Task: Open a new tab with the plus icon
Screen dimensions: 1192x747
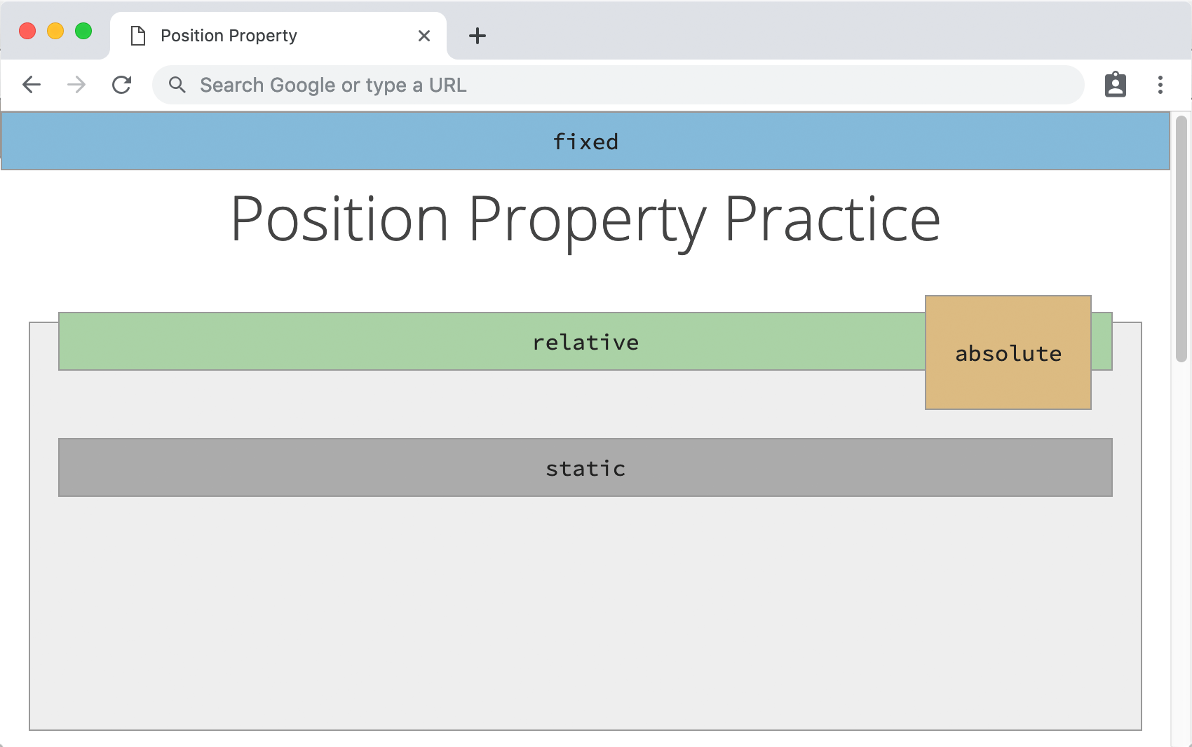Action: (478, 36)
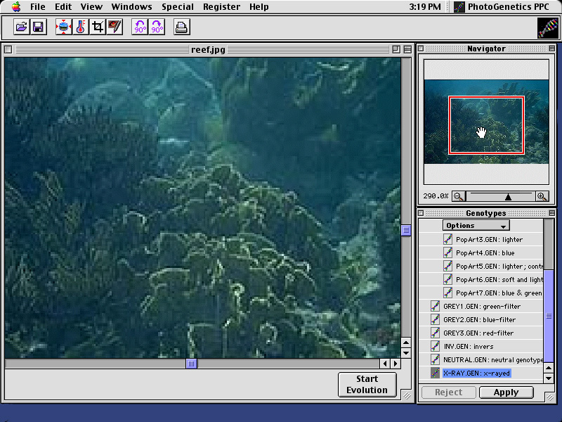This screenshot has width=562, height=422.
Task: Zoom out with Navigator magnifier minus
Action: point(458,196)
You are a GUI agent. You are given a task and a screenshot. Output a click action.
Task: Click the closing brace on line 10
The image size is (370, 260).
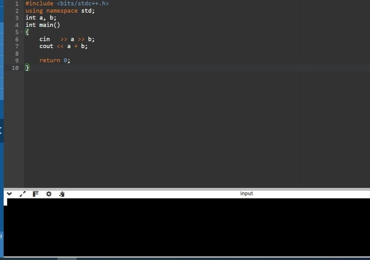pos(27,68)
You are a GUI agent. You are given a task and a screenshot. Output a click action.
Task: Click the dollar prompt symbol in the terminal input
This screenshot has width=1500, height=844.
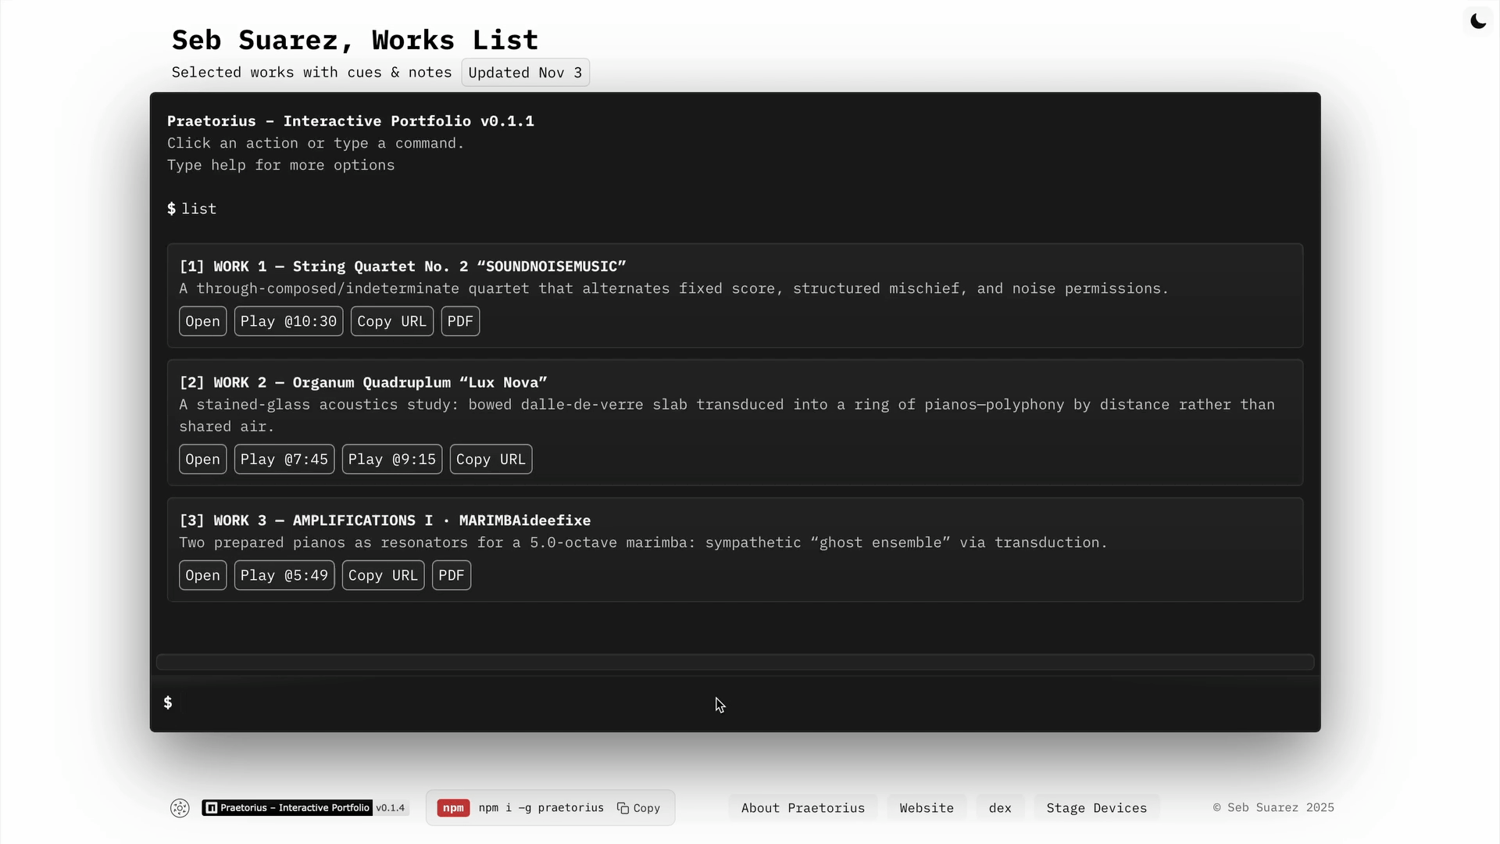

——————

» SET TASK: Turn the listing above into a numbered list, one line per item, skipping any blank lines and leaving out the pictures.

» COMPLETE RESPONSE:
1. Task: Open a new tab with the plus icon
2. Screen dimensions: 1192x747
3. Action: (478, 36)
4. This screenshot has width=562, height=422.
5. Task: Zoom out with Navigator magnifier minus
6. Action: point(458,196)
7. You are a GUI agent. You are given a task and a screenshot. Output a click action.
8. Task: Click the closing brace on line 10
9. The image size is (370, 260).
10. pos(27,68)
11. You are a GUI agent. You are given a task and a screenshot. Output a click action.
12. Task: Click the dollar prompt symbol in the terminal input
13. This screenshot has width=1500, height=844.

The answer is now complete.